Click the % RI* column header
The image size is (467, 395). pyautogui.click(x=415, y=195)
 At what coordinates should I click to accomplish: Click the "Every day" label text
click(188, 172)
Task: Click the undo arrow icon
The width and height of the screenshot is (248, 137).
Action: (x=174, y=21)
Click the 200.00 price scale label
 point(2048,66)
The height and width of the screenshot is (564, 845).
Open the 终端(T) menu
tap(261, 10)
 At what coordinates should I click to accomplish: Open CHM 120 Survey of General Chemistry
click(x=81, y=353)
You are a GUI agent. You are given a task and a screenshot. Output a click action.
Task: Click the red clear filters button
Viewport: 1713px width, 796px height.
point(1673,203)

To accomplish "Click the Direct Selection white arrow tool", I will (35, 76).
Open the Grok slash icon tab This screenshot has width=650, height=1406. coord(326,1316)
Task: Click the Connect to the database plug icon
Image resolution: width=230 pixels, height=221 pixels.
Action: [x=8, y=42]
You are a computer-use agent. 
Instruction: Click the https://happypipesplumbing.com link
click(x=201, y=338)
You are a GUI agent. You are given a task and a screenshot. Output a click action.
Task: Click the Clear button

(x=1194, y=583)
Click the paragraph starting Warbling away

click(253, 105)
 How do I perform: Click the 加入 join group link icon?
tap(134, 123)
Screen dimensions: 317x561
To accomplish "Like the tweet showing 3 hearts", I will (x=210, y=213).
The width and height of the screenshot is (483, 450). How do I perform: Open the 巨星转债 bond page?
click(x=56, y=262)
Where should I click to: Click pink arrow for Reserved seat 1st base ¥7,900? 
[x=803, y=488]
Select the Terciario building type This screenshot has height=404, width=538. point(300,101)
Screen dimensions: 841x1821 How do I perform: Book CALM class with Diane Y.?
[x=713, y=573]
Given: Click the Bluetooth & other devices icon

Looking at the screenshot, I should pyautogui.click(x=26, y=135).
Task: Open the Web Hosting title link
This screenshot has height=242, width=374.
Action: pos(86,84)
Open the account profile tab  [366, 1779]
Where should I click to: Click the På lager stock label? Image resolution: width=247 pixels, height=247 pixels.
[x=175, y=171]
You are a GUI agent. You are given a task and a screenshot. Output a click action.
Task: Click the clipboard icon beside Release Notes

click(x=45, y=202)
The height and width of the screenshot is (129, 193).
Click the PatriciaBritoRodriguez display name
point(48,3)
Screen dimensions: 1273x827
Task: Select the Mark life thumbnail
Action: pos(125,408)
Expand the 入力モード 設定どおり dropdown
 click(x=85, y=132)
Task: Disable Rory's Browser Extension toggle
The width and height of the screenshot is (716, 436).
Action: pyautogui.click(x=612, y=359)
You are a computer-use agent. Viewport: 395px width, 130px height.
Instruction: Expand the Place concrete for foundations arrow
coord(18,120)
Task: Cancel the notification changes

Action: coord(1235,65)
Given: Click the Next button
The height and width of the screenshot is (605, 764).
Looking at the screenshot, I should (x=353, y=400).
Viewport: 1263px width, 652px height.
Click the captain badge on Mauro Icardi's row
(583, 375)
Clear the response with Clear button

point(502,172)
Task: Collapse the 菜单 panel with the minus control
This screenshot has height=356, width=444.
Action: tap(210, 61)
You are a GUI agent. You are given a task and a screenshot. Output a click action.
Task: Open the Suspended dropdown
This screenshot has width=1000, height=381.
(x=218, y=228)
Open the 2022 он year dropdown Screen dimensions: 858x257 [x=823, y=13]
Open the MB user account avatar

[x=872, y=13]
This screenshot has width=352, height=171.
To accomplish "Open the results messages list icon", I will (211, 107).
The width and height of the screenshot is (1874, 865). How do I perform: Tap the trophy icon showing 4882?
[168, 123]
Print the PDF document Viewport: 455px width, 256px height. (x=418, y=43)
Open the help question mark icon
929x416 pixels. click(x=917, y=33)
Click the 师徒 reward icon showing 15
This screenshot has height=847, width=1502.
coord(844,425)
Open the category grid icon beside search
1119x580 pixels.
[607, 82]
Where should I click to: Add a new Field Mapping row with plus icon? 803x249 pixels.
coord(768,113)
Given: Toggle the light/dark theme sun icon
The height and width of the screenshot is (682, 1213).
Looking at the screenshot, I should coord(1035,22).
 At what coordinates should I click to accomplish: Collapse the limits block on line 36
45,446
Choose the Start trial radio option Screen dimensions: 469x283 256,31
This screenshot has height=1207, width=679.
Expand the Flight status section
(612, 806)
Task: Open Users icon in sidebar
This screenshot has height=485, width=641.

————————

Above are the records. Identify each line that contains the word "computer".

_RESULT OF THIS EXERCISE_.
You are a computer-use agent. 
You are a computer-use agent. Viewport: 395px width, 130px height.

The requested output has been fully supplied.